[Dataset excerpt]
↓

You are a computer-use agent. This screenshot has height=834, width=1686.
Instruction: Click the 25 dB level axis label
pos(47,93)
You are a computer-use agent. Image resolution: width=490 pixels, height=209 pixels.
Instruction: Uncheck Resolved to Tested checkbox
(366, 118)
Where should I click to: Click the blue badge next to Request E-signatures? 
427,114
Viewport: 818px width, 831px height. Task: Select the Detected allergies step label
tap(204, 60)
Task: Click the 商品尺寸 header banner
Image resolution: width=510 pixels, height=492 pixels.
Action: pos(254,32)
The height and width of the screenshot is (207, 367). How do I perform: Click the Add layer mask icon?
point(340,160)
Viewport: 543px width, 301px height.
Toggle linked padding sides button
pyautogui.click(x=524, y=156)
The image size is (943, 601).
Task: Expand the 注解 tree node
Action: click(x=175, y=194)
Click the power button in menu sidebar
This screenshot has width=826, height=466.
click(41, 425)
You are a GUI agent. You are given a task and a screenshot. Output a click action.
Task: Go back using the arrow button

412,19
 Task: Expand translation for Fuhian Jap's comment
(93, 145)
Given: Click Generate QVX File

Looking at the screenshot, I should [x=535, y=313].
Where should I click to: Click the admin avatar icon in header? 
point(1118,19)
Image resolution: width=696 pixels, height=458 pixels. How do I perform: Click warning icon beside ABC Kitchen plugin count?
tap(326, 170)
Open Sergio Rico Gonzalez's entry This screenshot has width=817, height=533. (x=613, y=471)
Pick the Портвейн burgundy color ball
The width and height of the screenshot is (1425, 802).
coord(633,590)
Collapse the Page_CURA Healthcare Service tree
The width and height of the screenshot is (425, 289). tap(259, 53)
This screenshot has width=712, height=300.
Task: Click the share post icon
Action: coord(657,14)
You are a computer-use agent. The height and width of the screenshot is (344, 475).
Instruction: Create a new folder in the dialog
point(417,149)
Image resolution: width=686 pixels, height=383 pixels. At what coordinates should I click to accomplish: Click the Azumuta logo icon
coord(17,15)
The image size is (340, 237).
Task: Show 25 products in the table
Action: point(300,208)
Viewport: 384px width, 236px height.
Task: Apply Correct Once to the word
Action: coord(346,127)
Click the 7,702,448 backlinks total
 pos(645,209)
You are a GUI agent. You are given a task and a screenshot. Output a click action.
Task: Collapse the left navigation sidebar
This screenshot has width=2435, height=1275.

↑

GIVEN TASK: Which lines in the entries above contain the word "agent"? Copy each such line in full.

RESPONSE:
You are a computer-use agent. This screenshot has height=834, width=1686.
You are a computer-use agent. Image resolution: width=490 pixels, height=209 pixels.
You are a GUI agent. You are given a task and a screenshot. Output a click action.
You are a computer-use agent. The height and width of the screenshot is (344, 475).
You are a GUI agent. You are given a task and a screenshot. Output a click action.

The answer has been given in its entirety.